(What this task involves):
Please identify each line in the records below that contains the word "Open" and copy those lines.

(Data supplied):
......
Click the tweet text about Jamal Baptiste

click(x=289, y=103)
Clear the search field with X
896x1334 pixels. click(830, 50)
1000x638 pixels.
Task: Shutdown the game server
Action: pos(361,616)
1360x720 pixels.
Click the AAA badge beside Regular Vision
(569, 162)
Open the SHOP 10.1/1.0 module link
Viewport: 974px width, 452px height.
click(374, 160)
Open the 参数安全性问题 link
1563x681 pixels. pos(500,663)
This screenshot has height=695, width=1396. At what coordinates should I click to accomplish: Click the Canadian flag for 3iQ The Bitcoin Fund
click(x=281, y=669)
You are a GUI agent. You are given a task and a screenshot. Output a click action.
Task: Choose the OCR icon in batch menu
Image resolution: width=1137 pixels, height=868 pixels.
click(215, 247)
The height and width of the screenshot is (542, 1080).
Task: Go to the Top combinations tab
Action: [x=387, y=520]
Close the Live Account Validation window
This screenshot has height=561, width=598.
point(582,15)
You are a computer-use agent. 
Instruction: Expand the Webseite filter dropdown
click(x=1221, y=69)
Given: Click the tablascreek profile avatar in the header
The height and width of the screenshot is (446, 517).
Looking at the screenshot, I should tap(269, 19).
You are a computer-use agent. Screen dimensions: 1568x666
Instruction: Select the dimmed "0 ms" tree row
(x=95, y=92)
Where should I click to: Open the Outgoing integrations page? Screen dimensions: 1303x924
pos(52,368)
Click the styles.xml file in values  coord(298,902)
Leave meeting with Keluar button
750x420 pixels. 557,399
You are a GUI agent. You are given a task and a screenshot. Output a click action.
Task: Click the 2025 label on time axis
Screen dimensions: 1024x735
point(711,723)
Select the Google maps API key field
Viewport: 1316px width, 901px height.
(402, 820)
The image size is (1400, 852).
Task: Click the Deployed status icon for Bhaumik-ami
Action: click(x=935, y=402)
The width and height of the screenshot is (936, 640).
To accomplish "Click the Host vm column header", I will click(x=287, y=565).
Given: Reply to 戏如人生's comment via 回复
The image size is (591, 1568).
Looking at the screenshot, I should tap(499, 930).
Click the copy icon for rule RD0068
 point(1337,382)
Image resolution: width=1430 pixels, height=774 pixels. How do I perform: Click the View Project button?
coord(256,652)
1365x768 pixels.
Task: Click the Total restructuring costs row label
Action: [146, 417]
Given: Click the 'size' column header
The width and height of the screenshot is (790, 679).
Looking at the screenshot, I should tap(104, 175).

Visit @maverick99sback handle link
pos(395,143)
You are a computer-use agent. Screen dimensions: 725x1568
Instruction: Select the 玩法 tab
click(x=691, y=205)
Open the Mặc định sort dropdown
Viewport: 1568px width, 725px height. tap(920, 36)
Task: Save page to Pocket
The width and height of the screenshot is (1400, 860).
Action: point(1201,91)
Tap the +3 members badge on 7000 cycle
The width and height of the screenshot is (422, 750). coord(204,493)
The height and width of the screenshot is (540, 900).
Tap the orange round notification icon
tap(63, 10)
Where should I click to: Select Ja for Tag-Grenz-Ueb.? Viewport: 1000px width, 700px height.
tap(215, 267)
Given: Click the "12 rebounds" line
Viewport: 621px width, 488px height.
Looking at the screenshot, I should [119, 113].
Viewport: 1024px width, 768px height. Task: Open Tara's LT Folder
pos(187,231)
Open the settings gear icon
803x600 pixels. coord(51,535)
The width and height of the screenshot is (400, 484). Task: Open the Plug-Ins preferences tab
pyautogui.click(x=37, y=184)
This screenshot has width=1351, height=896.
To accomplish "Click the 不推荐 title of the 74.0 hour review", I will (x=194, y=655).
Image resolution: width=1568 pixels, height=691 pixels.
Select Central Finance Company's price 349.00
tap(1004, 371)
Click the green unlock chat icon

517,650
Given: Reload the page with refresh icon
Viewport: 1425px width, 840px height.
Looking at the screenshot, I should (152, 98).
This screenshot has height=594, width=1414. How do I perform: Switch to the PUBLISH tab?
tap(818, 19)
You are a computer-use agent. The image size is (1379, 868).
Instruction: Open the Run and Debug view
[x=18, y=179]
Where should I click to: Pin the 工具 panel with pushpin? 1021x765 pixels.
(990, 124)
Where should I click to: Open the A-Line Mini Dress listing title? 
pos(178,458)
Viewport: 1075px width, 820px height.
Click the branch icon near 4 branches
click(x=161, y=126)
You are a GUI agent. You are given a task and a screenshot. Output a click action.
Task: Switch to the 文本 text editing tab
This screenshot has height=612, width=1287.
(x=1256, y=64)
......
(Answer below):
Open the SHOP 10.1/1.0 module link
Open the 参数安全性问题 link
Where should I click to: Open the Outgoing integrations page? Screen dimensions: 1303x924
Open the Mặc định sort dropdown
Viewport: 1024px width, 768px height. Task: Open Tara's LT Folder
Open the settings gear icon
The width and height of the screenshot is (400, 484). Task: Open the Plug-Ins preferences tab
Instruction: Open the Run and Debug view
Where should I click to: Open the A-Line Mini Dress listing title? 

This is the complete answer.